Paddle boarders experience close encounter with rare sei whale

Photographer Ken Thomas rushed to Edinburgh's Portobello beach at Joppa in a bid to see the rare whale.

Paddle boarders experience close encounter with rare sei whale in the Forth near Portobello beach Supplied

A photographer has captured the moment paddle boarders got up close and personal with a rare sei whale near Edinburgh.

Photographer Ken Thomas rushed to Portobello beach at Joppa after hearing a sei whale had been spotted.

He managed to catch a glimpse of the elusive animal and capture some photographs showing the whale close to some paddle boarders.

“There were posts about the whale being the area, with some people saying it had been there for about a week,” he told STV News.

Sei whale at PortobelloSupplied

“I went on Friday and Saturday but didn’t manage to spot it. I went again on Sunday and the conditions were perfect.

“The sei whale was surfacing every ten to 15 minutes, and it was hard to know where it was going to surface but I was able to get some pictures.

“It’s the first time I’ve seen a sei whale so I’m really excited about it. They’re rare animals, and seeing it so close to home was great.”

This sighting comes after a sei whale washed up on a South Queensferry beach in October during Storm Babet.

Despite efforts to save it, the whale unfortunately died.

Mr Thomas said that this sei whale seemed “quite happy” as he watched it swim at Joppa.
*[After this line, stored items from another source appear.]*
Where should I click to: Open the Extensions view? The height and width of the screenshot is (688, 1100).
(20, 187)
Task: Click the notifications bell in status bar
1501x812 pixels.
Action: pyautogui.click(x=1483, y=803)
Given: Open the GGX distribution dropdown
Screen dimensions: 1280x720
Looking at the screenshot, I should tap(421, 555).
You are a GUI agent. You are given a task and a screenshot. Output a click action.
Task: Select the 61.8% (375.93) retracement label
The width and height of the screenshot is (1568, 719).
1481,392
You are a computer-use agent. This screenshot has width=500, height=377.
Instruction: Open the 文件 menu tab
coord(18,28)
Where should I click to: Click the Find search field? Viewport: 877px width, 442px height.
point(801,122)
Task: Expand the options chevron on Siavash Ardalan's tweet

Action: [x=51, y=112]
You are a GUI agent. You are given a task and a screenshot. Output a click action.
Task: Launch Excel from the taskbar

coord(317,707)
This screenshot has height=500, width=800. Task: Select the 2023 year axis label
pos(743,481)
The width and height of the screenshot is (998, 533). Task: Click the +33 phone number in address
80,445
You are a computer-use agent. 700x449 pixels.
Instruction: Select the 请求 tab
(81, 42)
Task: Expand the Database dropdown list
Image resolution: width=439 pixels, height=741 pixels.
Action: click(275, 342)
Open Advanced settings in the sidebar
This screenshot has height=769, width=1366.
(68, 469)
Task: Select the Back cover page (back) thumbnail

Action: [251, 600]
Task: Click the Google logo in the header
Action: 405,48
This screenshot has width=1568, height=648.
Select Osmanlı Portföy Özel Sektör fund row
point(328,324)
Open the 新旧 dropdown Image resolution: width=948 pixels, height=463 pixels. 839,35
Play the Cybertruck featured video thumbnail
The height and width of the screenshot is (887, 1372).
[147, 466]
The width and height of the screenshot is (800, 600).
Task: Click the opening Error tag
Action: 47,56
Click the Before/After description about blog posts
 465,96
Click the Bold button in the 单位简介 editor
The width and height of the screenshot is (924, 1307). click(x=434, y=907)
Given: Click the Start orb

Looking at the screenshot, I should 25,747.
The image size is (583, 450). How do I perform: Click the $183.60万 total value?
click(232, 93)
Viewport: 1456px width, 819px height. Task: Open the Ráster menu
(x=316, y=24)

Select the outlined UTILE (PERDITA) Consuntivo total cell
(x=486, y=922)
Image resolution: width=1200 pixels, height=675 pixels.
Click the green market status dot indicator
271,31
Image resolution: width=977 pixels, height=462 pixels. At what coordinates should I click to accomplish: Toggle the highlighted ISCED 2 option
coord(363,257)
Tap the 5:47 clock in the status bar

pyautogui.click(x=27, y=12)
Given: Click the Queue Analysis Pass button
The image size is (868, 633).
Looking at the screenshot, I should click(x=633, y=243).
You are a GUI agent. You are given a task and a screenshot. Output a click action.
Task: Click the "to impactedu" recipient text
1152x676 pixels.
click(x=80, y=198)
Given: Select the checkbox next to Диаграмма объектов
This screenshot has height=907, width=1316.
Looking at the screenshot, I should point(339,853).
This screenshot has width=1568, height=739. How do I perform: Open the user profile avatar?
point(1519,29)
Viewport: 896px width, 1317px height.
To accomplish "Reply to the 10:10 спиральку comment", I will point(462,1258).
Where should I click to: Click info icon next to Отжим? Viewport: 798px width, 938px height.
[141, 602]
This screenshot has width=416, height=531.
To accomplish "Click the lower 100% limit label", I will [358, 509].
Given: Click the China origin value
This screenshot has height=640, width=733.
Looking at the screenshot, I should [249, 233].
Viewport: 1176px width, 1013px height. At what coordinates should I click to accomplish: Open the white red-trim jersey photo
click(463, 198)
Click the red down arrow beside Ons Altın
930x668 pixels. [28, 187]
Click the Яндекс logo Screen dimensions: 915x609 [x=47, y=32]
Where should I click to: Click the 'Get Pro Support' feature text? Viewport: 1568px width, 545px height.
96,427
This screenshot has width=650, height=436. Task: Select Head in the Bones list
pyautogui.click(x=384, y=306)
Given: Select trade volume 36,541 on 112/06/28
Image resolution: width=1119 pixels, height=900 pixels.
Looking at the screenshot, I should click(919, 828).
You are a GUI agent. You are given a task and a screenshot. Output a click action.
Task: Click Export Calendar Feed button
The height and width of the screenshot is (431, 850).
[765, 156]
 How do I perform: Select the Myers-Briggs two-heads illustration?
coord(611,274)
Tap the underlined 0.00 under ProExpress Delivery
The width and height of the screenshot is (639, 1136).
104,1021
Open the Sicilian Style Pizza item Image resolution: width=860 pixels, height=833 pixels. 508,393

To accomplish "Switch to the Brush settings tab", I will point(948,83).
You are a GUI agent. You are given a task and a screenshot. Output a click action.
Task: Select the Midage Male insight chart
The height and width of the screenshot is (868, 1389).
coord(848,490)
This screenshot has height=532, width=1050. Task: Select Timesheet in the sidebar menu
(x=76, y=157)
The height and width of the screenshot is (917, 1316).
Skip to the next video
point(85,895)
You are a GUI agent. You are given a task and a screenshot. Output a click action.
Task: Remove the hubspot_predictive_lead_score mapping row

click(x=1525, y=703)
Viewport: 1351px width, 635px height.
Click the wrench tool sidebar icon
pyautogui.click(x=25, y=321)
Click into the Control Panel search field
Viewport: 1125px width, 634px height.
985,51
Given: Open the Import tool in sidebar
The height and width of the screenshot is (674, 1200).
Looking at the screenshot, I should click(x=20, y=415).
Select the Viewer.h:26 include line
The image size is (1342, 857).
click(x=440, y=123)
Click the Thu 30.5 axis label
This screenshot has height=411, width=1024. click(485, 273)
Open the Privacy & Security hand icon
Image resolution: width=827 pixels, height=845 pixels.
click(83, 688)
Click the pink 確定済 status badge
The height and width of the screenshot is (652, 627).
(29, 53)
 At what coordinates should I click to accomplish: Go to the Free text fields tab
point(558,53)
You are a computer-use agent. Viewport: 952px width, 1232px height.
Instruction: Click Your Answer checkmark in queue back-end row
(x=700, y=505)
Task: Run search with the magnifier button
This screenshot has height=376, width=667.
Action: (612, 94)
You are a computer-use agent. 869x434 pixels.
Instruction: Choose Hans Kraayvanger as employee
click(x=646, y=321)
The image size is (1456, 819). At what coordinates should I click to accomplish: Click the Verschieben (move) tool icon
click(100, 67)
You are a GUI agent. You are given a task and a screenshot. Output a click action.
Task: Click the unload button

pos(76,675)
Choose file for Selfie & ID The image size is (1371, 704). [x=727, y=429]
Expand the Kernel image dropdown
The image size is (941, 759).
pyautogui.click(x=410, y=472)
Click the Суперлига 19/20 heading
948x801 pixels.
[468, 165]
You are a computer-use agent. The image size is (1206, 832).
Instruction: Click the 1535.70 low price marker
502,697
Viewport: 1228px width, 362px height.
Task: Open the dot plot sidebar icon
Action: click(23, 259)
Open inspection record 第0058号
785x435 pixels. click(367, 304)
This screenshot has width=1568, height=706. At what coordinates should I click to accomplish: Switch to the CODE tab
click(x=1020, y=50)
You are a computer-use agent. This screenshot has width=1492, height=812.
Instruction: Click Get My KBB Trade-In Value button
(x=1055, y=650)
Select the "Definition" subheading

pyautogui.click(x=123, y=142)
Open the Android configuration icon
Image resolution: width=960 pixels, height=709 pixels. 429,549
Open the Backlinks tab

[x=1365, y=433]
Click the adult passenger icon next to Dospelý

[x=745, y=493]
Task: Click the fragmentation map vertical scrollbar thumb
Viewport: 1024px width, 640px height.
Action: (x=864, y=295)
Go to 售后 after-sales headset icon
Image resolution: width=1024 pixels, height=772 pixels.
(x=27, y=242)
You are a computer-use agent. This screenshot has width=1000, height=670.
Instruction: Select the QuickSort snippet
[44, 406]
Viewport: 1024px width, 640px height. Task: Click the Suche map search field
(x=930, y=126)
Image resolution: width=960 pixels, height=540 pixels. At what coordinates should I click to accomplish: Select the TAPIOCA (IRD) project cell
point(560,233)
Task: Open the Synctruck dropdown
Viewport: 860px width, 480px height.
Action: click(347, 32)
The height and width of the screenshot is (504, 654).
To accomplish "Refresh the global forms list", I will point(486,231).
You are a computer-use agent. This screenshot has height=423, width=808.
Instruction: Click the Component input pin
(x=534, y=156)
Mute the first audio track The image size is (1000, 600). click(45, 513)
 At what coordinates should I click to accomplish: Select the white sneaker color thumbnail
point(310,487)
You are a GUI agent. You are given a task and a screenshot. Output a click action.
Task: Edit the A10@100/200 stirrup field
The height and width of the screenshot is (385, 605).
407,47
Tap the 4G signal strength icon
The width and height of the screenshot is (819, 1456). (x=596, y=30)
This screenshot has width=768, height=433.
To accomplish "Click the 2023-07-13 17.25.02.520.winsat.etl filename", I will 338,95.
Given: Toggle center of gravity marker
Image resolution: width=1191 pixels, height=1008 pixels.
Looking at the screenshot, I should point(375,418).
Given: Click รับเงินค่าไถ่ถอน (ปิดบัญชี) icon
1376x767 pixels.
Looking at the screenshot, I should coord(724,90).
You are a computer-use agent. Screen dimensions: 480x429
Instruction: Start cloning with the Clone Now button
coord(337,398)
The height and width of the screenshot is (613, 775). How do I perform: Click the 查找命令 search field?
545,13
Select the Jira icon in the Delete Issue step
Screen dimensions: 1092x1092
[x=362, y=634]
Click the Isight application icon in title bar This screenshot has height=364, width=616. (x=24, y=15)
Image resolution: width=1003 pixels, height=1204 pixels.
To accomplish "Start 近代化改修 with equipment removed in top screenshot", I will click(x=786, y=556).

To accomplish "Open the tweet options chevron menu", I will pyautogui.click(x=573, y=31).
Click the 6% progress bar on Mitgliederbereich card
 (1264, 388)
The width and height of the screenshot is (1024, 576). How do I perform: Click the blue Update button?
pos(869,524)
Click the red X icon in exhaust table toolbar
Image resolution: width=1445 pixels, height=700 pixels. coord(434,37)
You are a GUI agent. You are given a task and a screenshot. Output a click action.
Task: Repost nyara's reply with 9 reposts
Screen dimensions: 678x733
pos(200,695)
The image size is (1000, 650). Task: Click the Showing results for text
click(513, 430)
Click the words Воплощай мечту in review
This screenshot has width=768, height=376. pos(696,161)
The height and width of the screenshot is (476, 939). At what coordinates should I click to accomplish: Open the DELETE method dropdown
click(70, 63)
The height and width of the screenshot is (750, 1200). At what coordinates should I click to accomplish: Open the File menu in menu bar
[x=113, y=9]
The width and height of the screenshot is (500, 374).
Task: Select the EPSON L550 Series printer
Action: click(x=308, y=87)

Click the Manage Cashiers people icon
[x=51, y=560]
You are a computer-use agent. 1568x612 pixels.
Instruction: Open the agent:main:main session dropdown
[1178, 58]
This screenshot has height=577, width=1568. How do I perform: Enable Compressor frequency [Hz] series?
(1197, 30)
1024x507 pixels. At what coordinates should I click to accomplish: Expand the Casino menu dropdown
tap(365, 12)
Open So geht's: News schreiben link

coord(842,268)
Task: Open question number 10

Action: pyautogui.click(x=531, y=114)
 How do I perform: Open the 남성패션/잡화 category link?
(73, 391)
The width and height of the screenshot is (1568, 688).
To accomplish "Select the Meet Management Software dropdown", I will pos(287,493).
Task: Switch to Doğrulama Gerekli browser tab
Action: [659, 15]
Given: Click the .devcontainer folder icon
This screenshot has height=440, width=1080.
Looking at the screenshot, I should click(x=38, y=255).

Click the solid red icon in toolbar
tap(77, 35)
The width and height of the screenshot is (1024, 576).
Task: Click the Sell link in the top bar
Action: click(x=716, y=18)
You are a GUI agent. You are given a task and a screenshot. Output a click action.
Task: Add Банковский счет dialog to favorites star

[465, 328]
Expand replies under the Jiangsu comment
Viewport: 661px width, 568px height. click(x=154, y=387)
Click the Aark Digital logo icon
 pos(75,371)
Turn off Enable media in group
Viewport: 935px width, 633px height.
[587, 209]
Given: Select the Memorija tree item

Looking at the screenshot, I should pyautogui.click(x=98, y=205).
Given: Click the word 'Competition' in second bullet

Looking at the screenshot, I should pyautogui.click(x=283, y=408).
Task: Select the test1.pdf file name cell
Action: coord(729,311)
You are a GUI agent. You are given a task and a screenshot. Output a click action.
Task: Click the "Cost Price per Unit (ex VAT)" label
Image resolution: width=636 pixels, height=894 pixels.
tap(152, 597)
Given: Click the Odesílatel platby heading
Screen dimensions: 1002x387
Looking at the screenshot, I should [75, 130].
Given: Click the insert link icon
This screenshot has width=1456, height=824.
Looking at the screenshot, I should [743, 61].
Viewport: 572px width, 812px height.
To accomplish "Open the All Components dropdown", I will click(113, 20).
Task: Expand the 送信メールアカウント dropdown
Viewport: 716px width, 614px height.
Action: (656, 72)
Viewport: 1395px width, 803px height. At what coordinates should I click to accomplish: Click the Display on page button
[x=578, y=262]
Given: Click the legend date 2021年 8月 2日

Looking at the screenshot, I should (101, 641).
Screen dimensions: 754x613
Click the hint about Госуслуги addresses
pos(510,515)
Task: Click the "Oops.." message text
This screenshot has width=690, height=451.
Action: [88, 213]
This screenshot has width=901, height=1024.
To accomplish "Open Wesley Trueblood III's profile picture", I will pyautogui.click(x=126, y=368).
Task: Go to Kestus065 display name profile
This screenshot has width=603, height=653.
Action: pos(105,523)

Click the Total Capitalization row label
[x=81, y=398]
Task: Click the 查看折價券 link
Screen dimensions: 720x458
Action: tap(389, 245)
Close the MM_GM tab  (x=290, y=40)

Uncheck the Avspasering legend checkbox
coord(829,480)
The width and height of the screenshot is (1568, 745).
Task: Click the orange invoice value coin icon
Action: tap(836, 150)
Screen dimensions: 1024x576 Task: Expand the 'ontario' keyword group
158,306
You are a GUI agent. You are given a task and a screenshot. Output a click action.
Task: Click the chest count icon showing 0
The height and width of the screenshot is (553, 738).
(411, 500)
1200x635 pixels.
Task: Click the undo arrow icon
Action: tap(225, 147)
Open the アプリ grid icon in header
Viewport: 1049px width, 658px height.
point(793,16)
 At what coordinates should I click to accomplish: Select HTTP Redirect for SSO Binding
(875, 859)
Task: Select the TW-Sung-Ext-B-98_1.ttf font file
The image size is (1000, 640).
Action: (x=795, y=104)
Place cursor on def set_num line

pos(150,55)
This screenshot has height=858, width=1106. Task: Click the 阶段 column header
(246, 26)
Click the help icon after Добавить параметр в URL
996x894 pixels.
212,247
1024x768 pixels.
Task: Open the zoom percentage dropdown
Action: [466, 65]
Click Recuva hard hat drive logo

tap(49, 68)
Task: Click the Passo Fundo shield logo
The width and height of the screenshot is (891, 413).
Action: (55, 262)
However, he did add that there are some people in the group who are concerned about the whale.

Lyndsay McNeill, of the Firth of Forth Whale and Dolphin Facebook group, said the sighting is surprising.

“Their normal habitat is deeper water in the Atlantic and it’s very unusual to have one here in shallower waters.

“One first appeared here in 2021 and was beached and one in October this year had the same fate.

“They are a long way from home and their usual prey of squid in deep waters. Hopefully this one will be ok.”

Sei whales are the third largest whales in the world as well as being one of the fastest.

Their numbers have unfortunately diminished drastically and are now an internationally protected species.